Eh who cares about these cryptoschemes really i mean yeah I can understand that. They always were stinking of fraud

Shitcoins they were called iirc

I only love crypto because it evades facist gov. Seems more and more needed as time goes on

But then imo we are heading into cyberpunk reality

[–] [email protected] 3 points 1 year ago

Crypto is a fascists government's wet dream - they can literally follow the chain of transactions, and bitcoin is pseudo-anonymous at best unless you as a user take extra steps to anoymize yourself.

[–] [email protected] 3 points 1 year ago

Who cares? The people whose opinion you specifically asked about, for starters. That's why I'm mentioning it. You were asking why people are losing their patience with cryptocurrency evangelism: that's the answer. Cryptocurrencies have few "legit" (or at least legit-seeming to most people) uses, and are now mostly associated with crime, fraud, pump and dump schemes and "speculation" (gambling by any other name).

[–] [email protected] 4 points 1 year ago (1 children)

Crypto is used to do scams and illegal stuff more easily, and you don’t understand why people hate it?

Read again my answer as long as you don’t understand.

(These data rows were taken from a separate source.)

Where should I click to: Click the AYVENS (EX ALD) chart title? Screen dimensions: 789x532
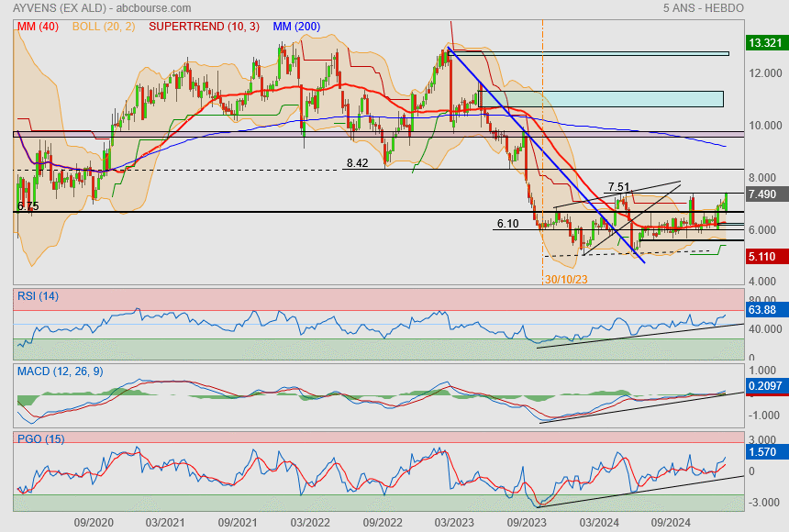55,8

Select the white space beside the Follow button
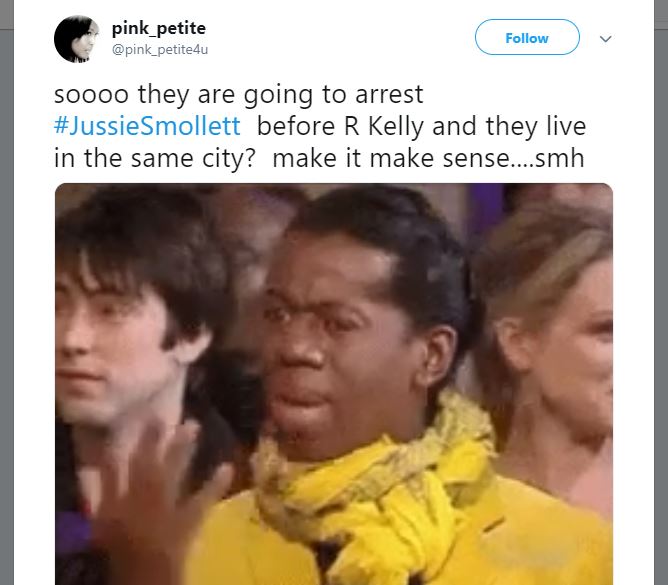(x=341, y=38)
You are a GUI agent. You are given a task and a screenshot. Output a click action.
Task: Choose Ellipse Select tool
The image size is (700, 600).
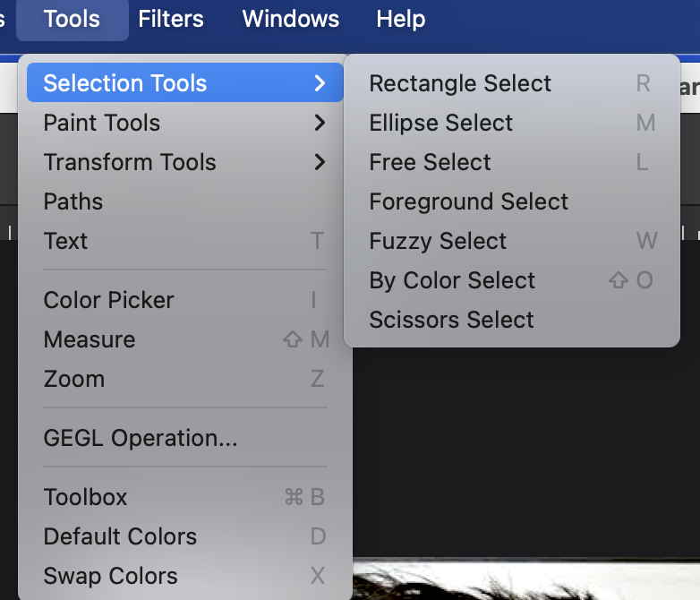coord(441,123)
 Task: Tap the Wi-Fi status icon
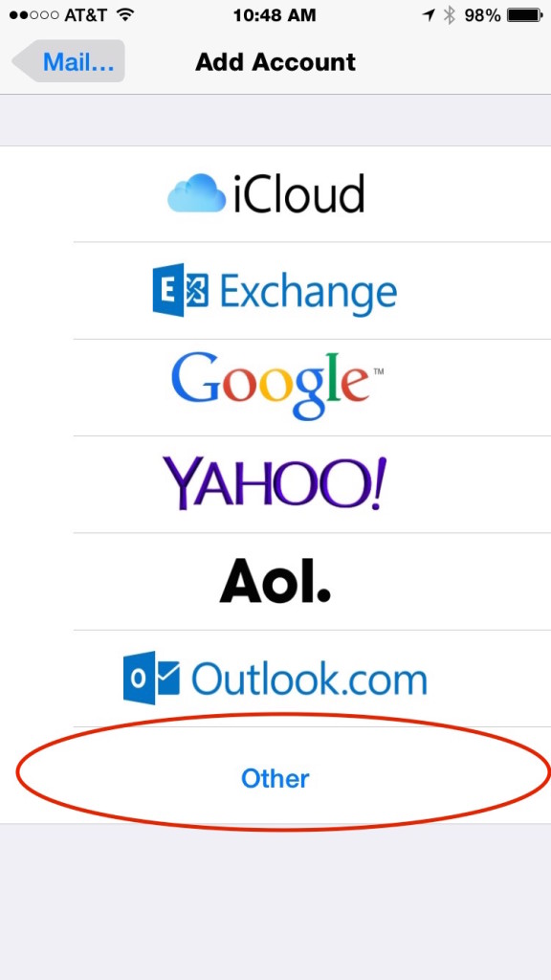[125, 14]
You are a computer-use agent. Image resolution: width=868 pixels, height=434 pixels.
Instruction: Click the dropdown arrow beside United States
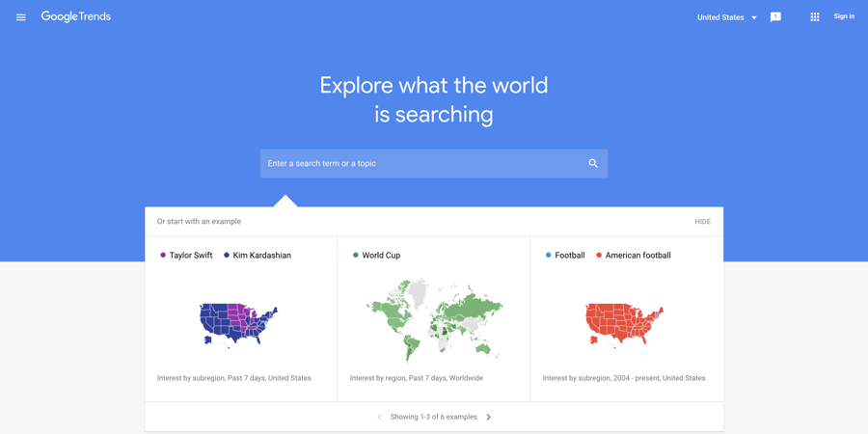tap(754, 17)
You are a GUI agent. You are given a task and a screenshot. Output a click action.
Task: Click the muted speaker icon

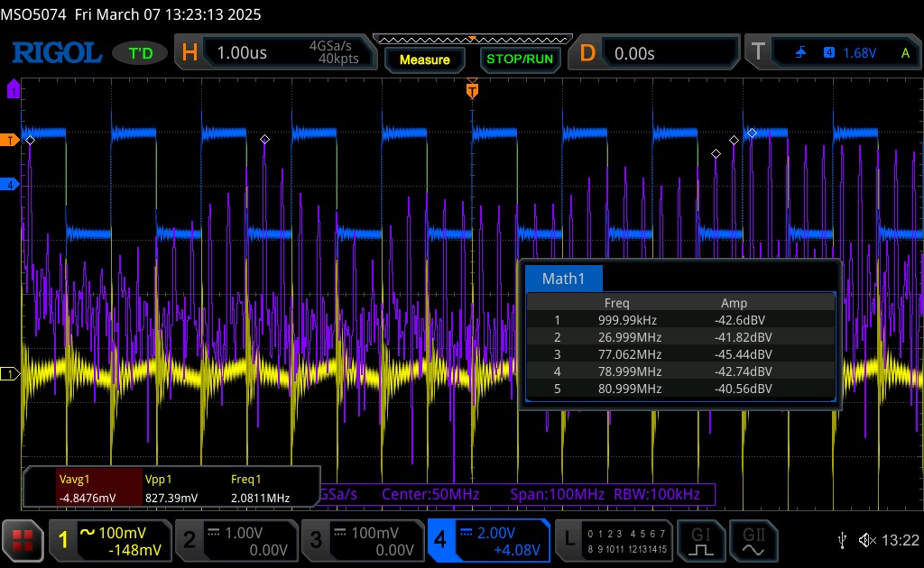pos(866,540)
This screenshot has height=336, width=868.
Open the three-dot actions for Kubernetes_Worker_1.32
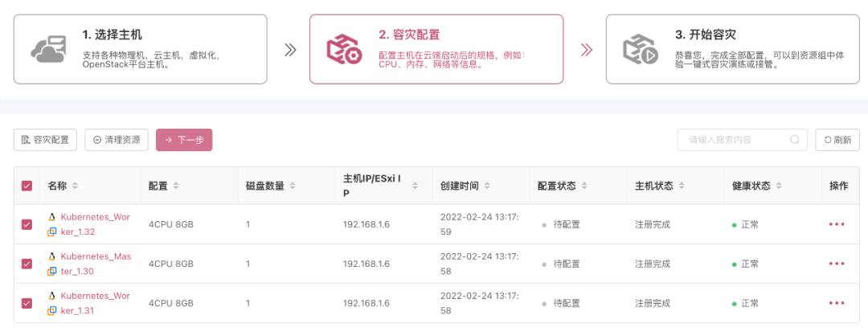[837, 224]
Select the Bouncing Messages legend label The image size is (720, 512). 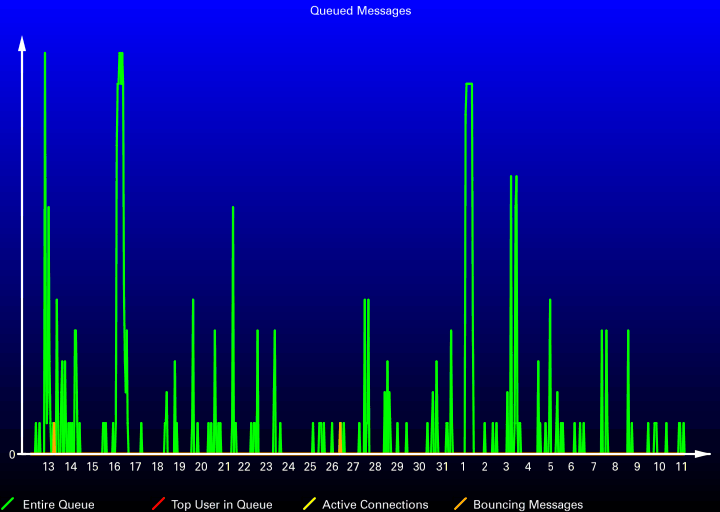pyautogui.click(x=527, y=505)
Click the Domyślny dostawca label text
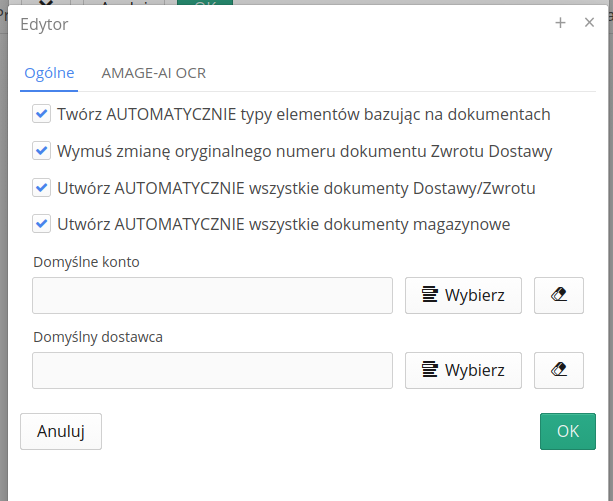The image size is (613, 501). coord(97,337)
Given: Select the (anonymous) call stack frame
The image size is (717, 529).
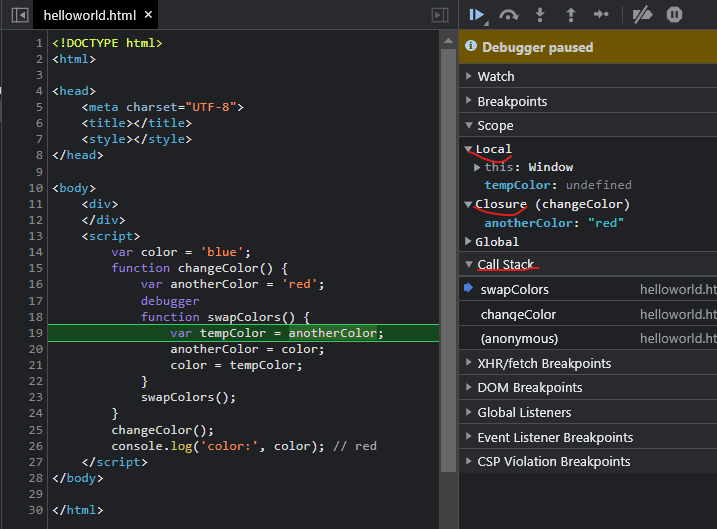Looking at the screenshot, I should [x=519, y=338].
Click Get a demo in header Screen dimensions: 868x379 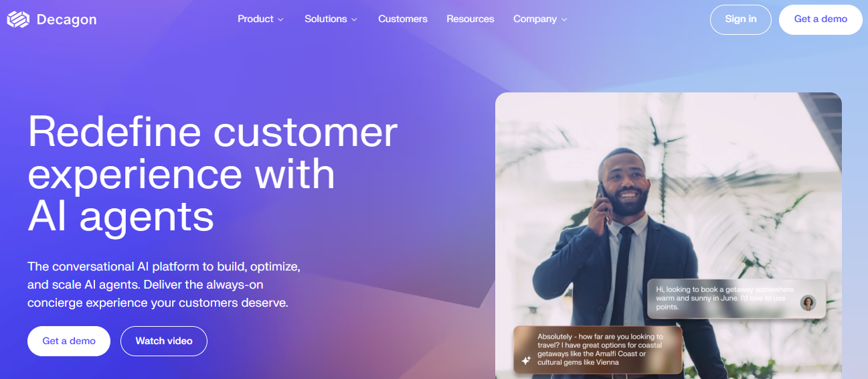point(820,19)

[–] [email protected] 3 points 1 year ago* (last edited 1 year ago)

People got hung up on the gambling of it by celebrities.

People love celebrities and they scammed them so now crypto must all be a scam.

I have been following the tech since it dropped.

Crypto solves plenty of real world issues such as quickly and efficiently handling transactions. A project like Ripple has been working with BOA and their payroll division to cheaply handle transactions and scale the service as needed. Something our dinosaur ACH system sucks at terribly.

It also solves warehouse management issues. Warehouse management has become increasingly asymmetrical with massive hubs such a Amazon growing exponentially within the last 15 or so years. People cannot keep up. Give everything a RFID crypto tag and you can find anything anywhere.

It’s stable and efficient tech. People who say otherwise may not know the good projects as opposed to the scam coins/projects.

If a celebrity is doing it, don’t buy it. The conditions have changed, this isn’t 1960 and celebrities are just d bags mostly. Just my observation living around and knowing some.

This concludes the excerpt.